Pathologische Abstraktion

Die Fähigkeit zur Abstraktion ist ein wesentlicher Bestandteil dessen, was wir unter menschlicher Intelligenz verstehen. Wir sind in der Lage, die Welt, die wir wahrnehmen, gedanklich zu ordnen, zu kategorisieren. Grundsätzlich ist das ja eine nützliche Fähigkeit. Abstraktion in Form von Sprache ermöglicht uns Verständigung und in weiterer Folge jede Form von sozialer Interaktion und Kooperation, das die Neurobiologie (im Gegensatz zu Darwins Theorie der Überlegenheit des Stärkeren) als ein evolutionäres Grundmotiv sieht.

Durch gedankliche Kategorien und Hierarchien können wir die Welt einteilen und für uns verständlicher machen.
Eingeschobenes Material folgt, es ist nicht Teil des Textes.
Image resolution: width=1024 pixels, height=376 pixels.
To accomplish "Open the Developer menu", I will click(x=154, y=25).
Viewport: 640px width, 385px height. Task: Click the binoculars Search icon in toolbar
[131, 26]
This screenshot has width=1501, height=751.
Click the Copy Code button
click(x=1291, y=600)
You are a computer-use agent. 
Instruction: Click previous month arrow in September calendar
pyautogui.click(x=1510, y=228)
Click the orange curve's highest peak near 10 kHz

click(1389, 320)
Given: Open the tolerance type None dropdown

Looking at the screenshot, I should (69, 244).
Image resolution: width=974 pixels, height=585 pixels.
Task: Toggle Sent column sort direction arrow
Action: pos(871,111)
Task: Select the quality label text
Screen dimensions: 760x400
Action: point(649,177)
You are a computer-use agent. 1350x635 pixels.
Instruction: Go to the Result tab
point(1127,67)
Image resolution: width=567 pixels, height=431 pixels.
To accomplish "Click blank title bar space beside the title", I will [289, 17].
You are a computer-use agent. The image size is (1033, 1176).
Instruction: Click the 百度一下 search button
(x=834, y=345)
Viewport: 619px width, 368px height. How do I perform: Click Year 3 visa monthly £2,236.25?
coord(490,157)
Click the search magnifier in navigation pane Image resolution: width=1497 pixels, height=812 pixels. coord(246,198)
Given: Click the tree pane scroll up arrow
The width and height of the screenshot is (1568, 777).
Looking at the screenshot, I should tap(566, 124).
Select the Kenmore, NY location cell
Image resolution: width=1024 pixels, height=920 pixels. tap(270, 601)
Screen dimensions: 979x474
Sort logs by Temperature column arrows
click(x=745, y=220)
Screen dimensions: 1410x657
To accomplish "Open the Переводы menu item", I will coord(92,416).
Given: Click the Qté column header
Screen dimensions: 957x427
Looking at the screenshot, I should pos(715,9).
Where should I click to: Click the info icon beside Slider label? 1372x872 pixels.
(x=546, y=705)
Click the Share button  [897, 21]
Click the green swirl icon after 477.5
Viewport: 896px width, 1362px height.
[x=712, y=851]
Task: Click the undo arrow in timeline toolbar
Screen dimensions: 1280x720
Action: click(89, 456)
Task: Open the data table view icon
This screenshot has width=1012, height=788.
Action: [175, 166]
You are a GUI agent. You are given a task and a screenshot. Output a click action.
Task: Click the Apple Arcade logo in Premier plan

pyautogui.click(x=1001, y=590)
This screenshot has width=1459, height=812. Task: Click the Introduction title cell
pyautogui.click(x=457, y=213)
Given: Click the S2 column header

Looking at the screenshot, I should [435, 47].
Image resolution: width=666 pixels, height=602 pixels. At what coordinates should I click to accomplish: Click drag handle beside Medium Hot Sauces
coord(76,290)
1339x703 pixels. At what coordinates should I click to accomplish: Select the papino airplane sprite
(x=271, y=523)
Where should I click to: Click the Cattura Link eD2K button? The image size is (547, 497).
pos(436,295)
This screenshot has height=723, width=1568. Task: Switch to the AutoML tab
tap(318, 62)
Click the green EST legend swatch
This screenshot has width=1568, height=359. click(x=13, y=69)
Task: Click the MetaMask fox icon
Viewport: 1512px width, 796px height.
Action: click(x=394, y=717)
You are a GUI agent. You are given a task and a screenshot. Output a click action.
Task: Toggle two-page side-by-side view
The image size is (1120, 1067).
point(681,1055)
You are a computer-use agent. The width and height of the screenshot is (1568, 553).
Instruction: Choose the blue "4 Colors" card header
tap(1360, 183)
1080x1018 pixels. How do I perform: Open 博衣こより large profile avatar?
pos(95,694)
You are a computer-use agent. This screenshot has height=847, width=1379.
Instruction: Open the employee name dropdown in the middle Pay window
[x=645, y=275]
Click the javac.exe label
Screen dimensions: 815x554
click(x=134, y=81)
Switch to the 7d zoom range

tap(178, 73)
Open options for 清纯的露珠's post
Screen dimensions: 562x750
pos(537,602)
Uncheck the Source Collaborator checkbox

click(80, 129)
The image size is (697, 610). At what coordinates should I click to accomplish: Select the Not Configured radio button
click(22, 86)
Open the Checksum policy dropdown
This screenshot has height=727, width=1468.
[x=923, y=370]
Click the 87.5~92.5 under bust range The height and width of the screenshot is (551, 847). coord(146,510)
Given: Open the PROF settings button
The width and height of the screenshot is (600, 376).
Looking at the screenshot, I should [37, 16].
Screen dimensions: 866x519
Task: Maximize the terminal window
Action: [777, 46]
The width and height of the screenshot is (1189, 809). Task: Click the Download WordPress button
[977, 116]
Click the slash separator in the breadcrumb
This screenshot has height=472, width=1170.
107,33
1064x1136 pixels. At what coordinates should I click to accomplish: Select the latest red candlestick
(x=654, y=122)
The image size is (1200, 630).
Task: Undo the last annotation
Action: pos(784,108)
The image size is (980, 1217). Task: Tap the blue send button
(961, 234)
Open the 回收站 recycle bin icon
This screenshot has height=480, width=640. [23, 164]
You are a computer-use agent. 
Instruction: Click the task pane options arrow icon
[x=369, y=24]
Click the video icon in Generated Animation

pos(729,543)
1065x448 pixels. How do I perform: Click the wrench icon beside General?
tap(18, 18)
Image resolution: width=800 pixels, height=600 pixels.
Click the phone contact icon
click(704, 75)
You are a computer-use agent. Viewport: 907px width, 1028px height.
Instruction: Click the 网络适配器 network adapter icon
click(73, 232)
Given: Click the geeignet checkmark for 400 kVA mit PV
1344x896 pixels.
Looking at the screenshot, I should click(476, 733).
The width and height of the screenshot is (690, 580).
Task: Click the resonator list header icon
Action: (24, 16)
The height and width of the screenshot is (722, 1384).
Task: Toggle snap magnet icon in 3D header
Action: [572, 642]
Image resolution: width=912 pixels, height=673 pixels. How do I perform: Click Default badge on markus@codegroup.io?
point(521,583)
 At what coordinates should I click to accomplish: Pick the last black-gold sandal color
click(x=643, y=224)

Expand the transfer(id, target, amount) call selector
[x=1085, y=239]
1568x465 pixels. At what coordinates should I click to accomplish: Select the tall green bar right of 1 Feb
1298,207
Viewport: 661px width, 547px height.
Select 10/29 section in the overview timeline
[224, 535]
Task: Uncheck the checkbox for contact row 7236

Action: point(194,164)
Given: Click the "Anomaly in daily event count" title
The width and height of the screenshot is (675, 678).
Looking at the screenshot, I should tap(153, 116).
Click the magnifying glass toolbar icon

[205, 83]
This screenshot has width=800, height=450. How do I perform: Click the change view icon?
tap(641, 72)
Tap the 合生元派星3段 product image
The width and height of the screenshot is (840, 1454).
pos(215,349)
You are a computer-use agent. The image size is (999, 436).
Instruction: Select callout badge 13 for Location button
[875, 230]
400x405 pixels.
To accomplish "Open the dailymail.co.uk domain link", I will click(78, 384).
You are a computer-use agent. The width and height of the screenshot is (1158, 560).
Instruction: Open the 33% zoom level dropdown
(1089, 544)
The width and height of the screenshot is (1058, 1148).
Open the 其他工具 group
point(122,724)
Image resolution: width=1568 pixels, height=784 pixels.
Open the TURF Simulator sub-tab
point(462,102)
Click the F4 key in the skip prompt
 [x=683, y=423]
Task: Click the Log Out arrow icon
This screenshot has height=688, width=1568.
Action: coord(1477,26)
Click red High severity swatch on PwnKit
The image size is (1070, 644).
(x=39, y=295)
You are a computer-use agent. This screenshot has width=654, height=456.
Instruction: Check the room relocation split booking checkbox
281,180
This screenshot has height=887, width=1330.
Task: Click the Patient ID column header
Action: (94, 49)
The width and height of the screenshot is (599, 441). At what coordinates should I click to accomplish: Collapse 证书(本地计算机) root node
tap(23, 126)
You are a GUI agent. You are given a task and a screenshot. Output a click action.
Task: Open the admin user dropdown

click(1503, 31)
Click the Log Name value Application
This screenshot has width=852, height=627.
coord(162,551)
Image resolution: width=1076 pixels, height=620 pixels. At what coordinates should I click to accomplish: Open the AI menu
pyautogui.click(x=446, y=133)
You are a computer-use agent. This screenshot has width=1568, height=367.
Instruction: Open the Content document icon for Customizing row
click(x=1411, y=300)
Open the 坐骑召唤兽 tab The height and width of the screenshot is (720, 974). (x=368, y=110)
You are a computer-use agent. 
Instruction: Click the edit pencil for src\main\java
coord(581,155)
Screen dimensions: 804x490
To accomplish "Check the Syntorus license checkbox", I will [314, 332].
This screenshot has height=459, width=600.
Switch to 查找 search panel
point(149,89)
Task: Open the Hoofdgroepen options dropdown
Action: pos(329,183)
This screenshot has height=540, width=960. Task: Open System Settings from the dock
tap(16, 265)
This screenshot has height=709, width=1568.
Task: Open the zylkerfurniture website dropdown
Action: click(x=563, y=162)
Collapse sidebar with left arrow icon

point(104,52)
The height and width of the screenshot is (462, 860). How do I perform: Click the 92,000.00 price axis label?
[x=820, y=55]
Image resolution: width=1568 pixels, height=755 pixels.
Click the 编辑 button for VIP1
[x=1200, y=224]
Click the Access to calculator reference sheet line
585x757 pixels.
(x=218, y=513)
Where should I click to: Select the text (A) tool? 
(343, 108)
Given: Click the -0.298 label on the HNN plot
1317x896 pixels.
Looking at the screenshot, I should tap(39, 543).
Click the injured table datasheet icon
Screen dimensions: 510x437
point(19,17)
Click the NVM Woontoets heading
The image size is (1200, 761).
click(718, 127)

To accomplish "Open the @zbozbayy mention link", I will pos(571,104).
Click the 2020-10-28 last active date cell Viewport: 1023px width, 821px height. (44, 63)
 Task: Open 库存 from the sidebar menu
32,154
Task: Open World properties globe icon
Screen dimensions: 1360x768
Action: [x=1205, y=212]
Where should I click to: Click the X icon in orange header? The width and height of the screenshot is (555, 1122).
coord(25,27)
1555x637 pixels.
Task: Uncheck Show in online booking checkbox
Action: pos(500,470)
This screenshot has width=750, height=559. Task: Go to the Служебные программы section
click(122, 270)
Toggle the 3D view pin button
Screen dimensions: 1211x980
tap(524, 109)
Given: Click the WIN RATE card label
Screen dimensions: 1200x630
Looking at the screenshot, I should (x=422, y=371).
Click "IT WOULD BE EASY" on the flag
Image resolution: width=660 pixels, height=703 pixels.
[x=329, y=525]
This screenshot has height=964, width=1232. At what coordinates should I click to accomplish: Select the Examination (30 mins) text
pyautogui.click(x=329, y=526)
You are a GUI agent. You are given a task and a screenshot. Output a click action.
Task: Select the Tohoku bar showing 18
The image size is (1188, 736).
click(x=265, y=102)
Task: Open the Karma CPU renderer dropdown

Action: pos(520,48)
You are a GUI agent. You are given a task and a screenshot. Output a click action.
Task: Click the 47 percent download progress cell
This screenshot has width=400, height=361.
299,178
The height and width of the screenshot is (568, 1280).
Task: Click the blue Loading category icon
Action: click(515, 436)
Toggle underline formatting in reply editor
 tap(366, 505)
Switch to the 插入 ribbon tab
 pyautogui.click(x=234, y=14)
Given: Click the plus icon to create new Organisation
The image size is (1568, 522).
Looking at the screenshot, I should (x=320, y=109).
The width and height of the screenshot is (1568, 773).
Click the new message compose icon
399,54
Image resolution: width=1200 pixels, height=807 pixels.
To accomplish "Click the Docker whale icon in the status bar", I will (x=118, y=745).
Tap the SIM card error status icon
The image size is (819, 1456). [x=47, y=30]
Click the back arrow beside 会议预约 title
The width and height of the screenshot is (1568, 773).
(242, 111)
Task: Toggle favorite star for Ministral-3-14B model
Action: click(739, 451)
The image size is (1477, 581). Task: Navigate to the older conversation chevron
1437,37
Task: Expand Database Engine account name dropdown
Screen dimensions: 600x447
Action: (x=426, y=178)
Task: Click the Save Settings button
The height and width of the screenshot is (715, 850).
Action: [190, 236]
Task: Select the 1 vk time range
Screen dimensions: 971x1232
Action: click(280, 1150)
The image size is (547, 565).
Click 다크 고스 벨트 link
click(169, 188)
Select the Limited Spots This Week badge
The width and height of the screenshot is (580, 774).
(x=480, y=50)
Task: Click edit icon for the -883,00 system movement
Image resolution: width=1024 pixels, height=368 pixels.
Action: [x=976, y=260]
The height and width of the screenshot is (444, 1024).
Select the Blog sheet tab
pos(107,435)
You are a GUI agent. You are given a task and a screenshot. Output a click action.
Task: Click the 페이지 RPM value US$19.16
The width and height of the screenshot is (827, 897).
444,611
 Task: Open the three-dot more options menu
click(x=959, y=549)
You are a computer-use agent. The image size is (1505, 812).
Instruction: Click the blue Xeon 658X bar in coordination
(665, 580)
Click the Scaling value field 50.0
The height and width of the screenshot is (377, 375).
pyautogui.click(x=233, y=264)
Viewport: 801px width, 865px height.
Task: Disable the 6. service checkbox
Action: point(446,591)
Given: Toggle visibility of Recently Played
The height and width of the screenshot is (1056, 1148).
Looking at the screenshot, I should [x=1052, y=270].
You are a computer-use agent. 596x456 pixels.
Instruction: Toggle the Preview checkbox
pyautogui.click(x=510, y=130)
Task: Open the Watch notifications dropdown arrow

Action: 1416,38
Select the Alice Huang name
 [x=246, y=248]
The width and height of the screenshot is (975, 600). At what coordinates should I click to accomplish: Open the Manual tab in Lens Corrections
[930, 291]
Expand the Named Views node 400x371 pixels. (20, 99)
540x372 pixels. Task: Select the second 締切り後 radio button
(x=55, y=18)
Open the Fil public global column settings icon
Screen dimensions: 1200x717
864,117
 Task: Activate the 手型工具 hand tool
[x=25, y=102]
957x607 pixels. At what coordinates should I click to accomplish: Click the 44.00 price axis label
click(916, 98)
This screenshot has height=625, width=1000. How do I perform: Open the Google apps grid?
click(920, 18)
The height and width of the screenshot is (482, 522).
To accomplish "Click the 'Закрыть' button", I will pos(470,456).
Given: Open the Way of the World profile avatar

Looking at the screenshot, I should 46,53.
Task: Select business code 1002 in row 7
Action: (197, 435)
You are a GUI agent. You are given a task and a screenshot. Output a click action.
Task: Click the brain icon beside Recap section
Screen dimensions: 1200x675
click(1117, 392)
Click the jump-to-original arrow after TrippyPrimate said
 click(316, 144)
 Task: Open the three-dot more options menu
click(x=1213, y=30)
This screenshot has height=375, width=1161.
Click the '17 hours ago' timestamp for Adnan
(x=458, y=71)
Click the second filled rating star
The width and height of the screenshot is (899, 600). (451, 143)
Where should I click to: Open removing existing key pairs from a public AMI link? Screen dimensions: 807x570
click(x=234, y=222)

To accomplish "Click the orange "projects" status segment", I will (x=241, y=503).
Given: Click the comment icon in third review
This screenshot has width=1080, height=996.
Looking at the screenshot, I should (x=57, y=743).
Zum Beispiel als Wasser und Land. Oder Nahrung und Gift.

Wir neigen dazu, Kategorien möglichst klar voneinander abzugrenzen und Hierarchien von einem einzigen Ursprung aus zu sehen. Als pathologische Abstraktion bezeichne ich das Missverständnis, dass gedanklich klar abgegrenzte Kategorien und endliche Hierarchien auf die Realität, die Natur, das menschliche Zusammenleben übertragbar sind.

Die deutlichsten Ausprägungen der pathologischen Abstraktion mit ihren gravierenden, krankhaften, selbstzerstörerischen Auswirkungen sind Religion und Staat.

Der Irrtum der Religion ist, dass die rein abstrakte, gedankliche Ordnung einer Hierarchie am oberen Ende tatsächlich und real an einem einzelnen Punkt endet, nämlich als Gott.

Der Irrtum des Staats ist, dass die rein abstrakte, gedankliche Ordnung von Kategorien tatsächlich und real als trennscharfe Linie zwischen den Kategorien existiert, nämlich als Staatsgrenze.